Une culture toxique dévoilée
En juillet 2020, une enquête de Libération levait le voile sur des années d’abus au sein du prestigieux service éditorial d’Ubisoft. Dans les bureaux de Montreuil, les témoignages révèlent un environnement professionnel où règnent propos déplacés, humiliations et comportements toxiques.
Neuf plaignants – six femmes et trois hommes – ainsi que deux syndicats se constituent parties civiles. Les récits convergent vers un même constat : une atmosphère délétère où la frontière entre vie professionnelle et personnelle s’estompe, laissant place à des comportements inappropriés systématiques.

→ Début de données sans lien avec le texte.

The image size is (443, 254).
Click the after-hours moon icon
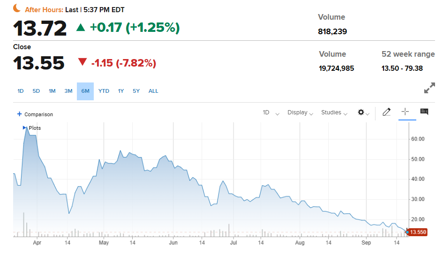coord(17,8)
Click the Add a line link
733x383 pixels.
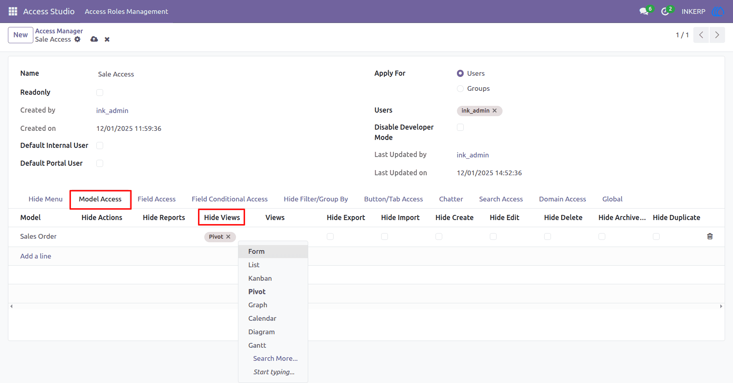(x=36, y=256)
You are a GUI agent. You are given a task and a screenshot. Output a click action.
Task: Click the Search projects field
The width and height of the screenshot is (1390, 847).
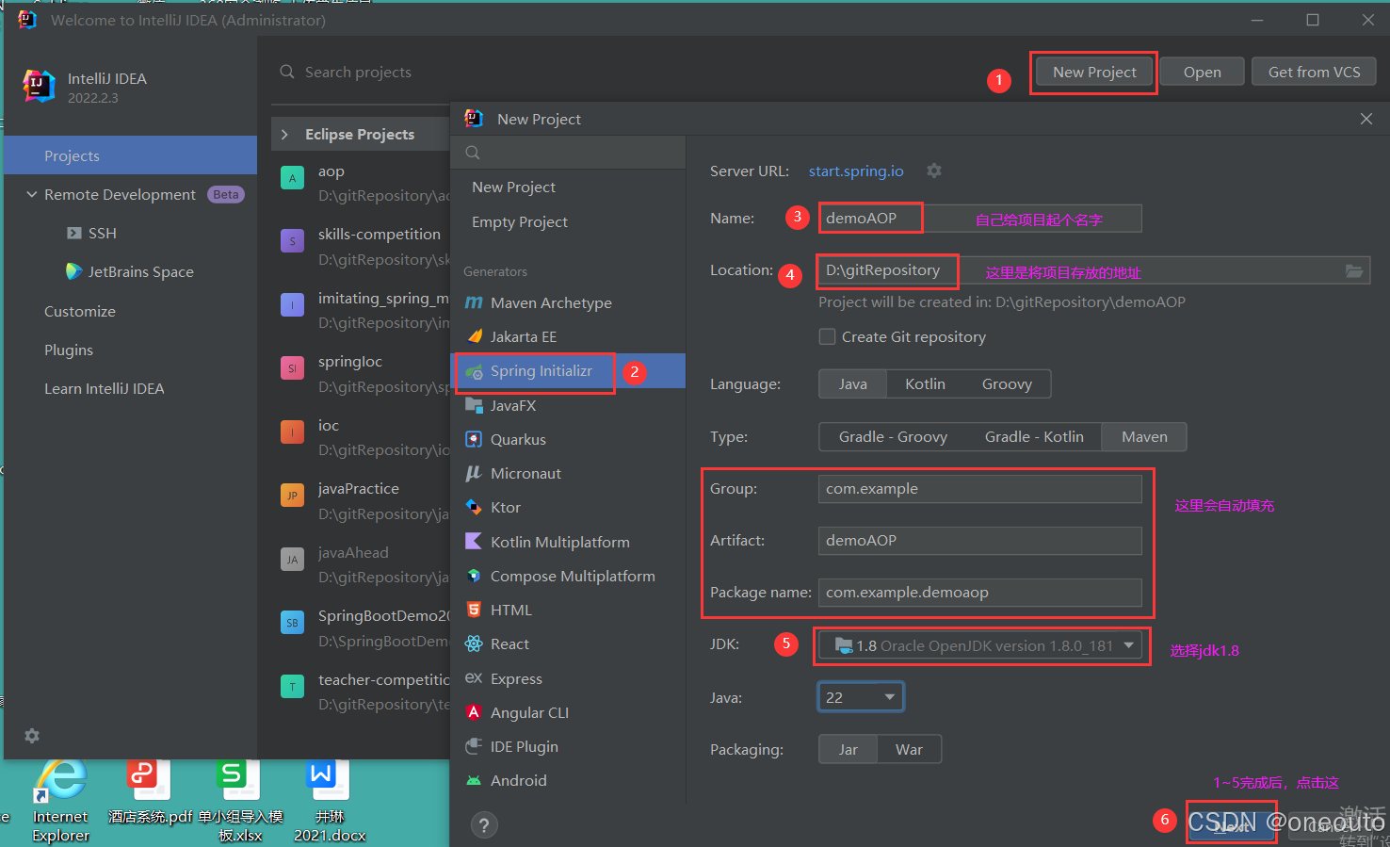[358, 72]
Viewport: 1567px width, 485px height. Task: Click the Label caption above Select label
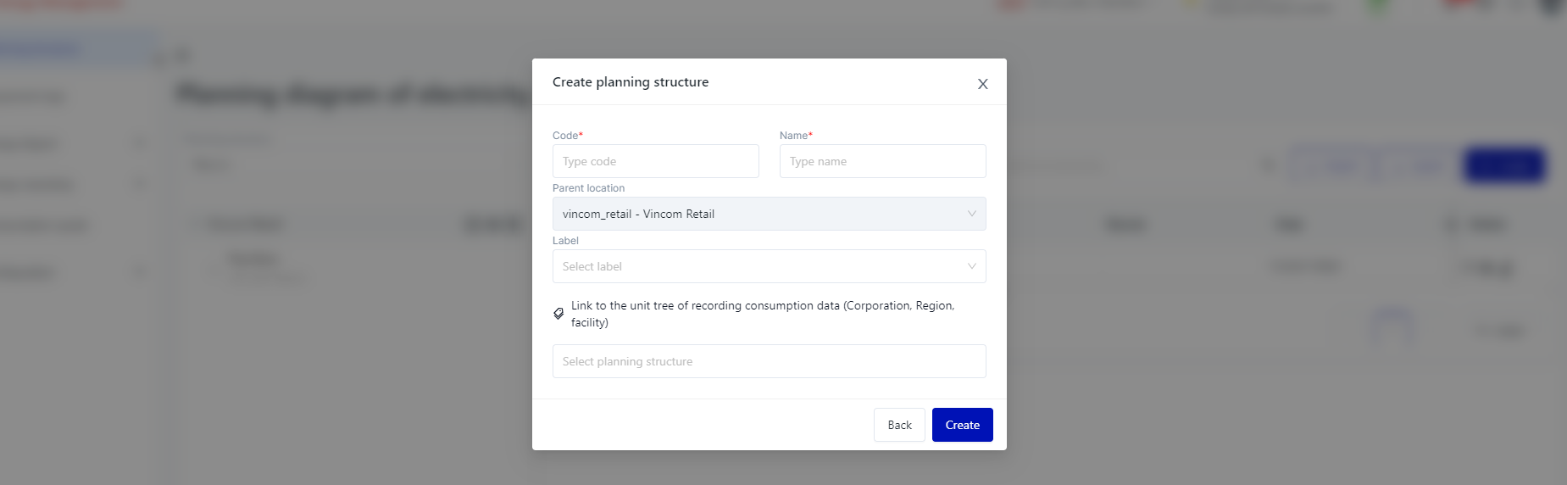[x=565, y=241]
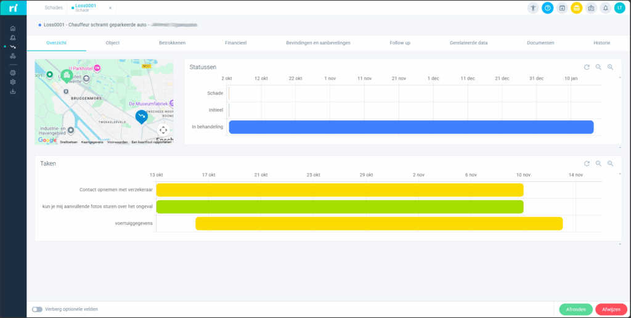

Un pouvoir concentré et intouchable
Au cœur du système, Serge Hascoët incarnait une autorité quasi absolue, bénéficiant de la confiance totale du PDG Yves Guillemot. « Pour faire avancer un projet, plaire à Serge était indispensable », relate un ancien employé. Cette concentration du pouvoir créait un cercle privilégié où certains cadres semblaient jouir d’une impunité totale.

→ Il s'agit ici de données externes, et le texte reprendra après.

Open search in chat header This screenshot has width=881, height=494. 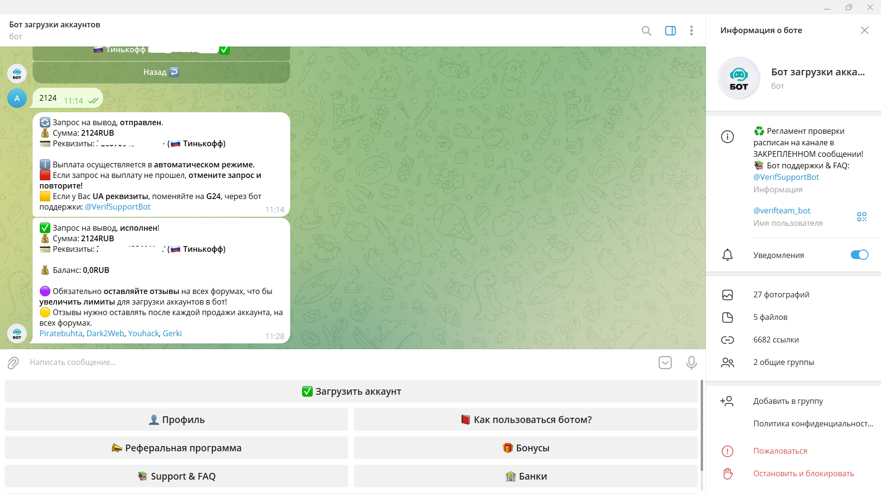[x=646, y=31]
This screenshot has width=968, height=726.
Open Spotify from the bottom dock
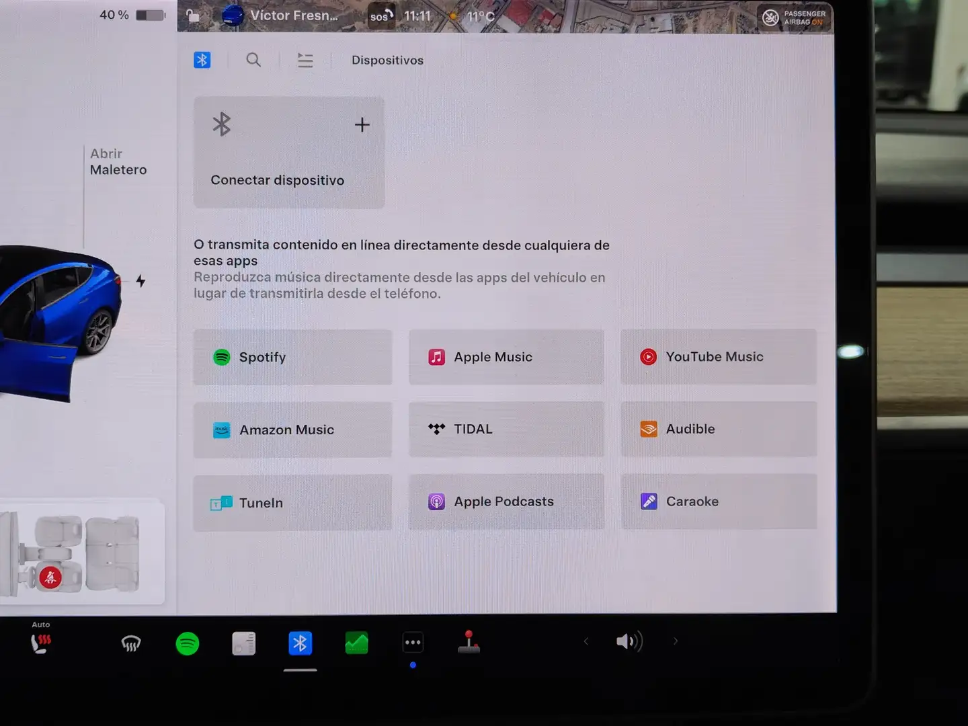(187, 643)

Les ressources humaines, censées protéger les salariés, apparaissent comme le maillon faible de l’organisation. Les témoignages dépeignent un service RH passif, voire complice, face aux comportements abusifs des dirigeants.
La loi du silence
La crainte de représailles et la culture de la loyauté ont longtemps maintenu l’omerta. « Ma compagne m’a dit que ma boîte ressemblait à une secte. Ce n’est pas faux ! », confie un employé lors d’un audit interne. Dans ce contexte, dénoncer des comportements inappropriés relevait souvent de l’impossible.

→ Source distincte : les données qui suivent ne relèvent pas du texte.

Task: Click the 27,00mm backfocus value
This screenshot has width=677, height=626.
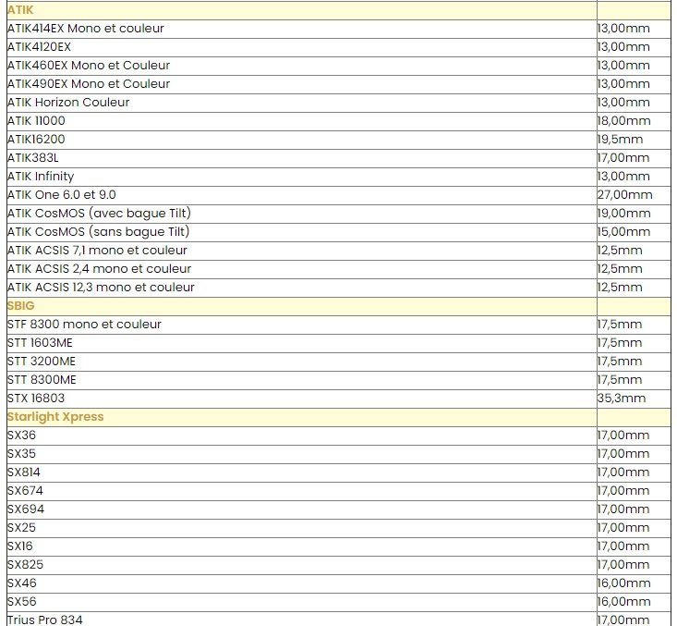Action: pos(624,195)
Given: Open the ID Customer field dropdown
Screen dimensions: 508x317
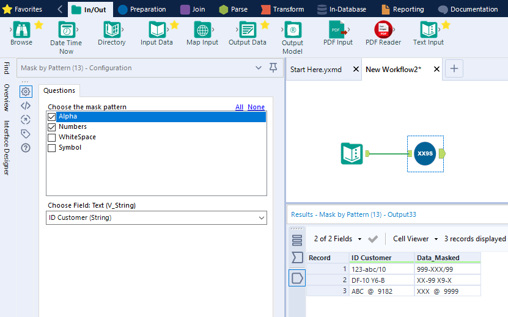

Les victimes racontent leur isolement face à un système verrouillé. Bérénice, l’une des plaignantes, décrit son burn-out après des années d’humiliations et de surcharge de travail. D’autres évoquent des troubles anxieux et une détresse psychologique profonde.
Une responsabilité élargie
Si seuls trois anciens cadres comparaissent, les avocats des parties civiles pointent une responsabilité plus large. Le Syndicat des travailleurs du jeu vidéo dénonce une « méthode de management » basée sur l’omerta. La défense elle-même questionne le périmètre du procès, estimant que l’ensemble de la chaîne managériale devrait répondre de cette culture d’entreprise toxique.
Les trois prévenus contestent l’intégralité des faits qui leur sont reprochés. Le procès, prévu sur cinq jours, promet de lever le voile sur les coulisses d’une entreprise où le prestige masquait une réalité bien plus sombre.